Building the Twitter Workflow Element

To use Twitter in the Crawler-Lib Engine the creation of a workflow element for every type of operation is recommended. We use the LinqToTwitter library to process the twitter requests. Any library with an callback or task based async mode can be used to build workflow elements. A processable workflow element has a StartWork() and a Process() . The start work method must ensure that the element is processed after the operation completes by calling RegisterWorkflowChildForProcessing(). In case of awaitable operations with tasks this is simply done with ContinueWith() on the task:

private Task<List<Status>> operation;
this.operation = query.ToListAsync();
this.operation.ContinueWith(c => this.Task.RegisterWorkflowChildForProcessing(this));

The LinqToTwitter library generates the request in form of a LINQ query which is generated in the StartWork() method of the workflow element:

protected override void StartWork()
{
	using (var twitterCtx = new TwitterContext(this.Config.Authorizer))
	{
		var query =
		twitterCtx.Status.Where(
		tweet =>
		tweet.Type == StatusType.User && tweet.Count == this.config.Count
		&& tweet.IncludeContributorDetails == this.config.IncludeContributorDetails
		&& tweet.TrimUser == this.config.TrimUser);
		if (!string.IsNullOrEmpty(this.config.ScreenName))
		{
			query = query.Where(tweet => tweet.ScreenName == this.config.ScreenName);
		}
		if (this.config.ID != null)
		{
			query = query.Where(tweet => tweet.ID == this.config.ID.Value);
		}
		if (this.config.MaxID != null)
		{
			query = query.Where(tweet => tweet.ID == this.config.MaxID.Value);
		}
		if (this.config.SinceID != null)
		{
			query = query.Where(tweet => tweet.ID == this.config.SinceID.Value);
		}
		if (this.config.UserID != null)
		{
			query = query.Where(tweet => tweet.ID == this.config.UserID.Value);
		}
		this.operation = query.ToListAsync();
		this.operation.ContinueWith(c => this.Task.RegisterWorkflowChildForProcessing(this));
	}
} 	

After the operation completes it is registered for processing. The next free worker thread picks it up and calls Process(). In the process method are various handers executed:

protected override void Process()
{
	if (this.operation.IsFaulted)
	{
	this.MarkFailed(this.operation.Exception);
	}
	else if (this.operation.IsCompleted)
	{
	this.Statuses = this.operation.Result;
	}
	switch (this.ProcessingInfo.InfoVerbosity)
	{
	case ProcessingInfoBase.VerbosityEnum.Data:
	{
	this.ProcessingInfo.Statuses = this.Statuses == null ? new Status[0] : this.Statuses.ToArray();
	}
	break;
	}
	try
	{
		if (this.ProcessingInfo.Success)
		{
			if (this.Config.Successful != null)
			{
			this.Config.Successful.Invoke(this);
			}
			if (this.Config.Finally != null)
			{
			this.Config.Finally.Invoke(this);
			}
			if (this.awaiter != null && this.Config.AwaitProcessing.HasFlag(AwaitProcessingEnum.Success))
			{
				this.awaiter.ExecuteContinuation(this);
			}
		}
		else
		{
			if (this.Config.Failed != null)
			{
			this.Config.Failed.Invoke(this);
			}
			if (this.Config.Finally != null)
			{
			this.Config.Finally.Invoke(this);
			}
			if (this.awaiter != null && this.Config.AwaitProcessing.HasFlag(AwaitProcessingEnum.Failed))
			{
				this.awaiter.ExecuteContinuation(this);
			}
		}
	}
	catch (Exception ex)
	{
		this.MarkFailed(ex);
		throw;
	}
} 
	

These are the basics workflow elements for the integration of arbitrary APIs. Now let’s use the new element in a task.
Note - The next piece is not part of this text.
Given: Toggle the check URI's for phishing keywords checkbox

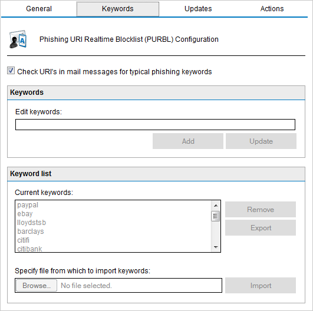Looking at the screenshot, I should tap(11, 71).
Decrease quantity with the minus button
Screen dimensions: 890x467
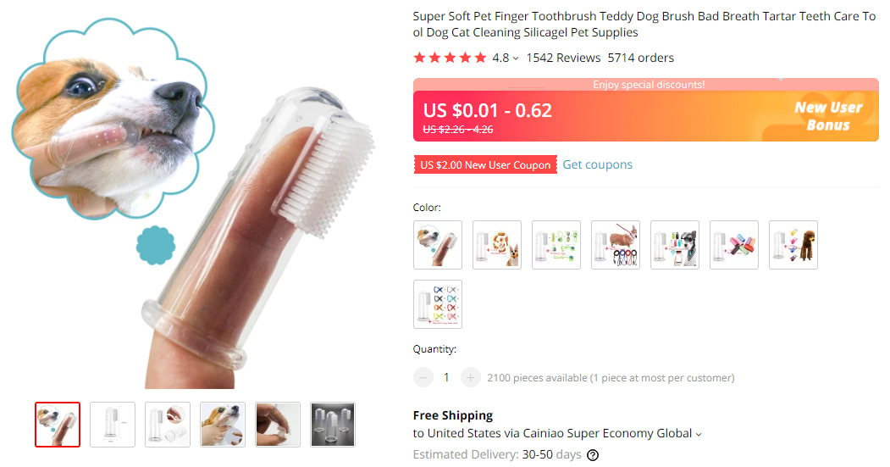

Building the Read User Timeline Task

We have several objectives here. First of all we don’t want Twitter to block our application because we violate API limits. Second we don’t want to flood the short URL service with too many requests. Third we want to retrieve the link information in parallel to keep the processing time of this task low.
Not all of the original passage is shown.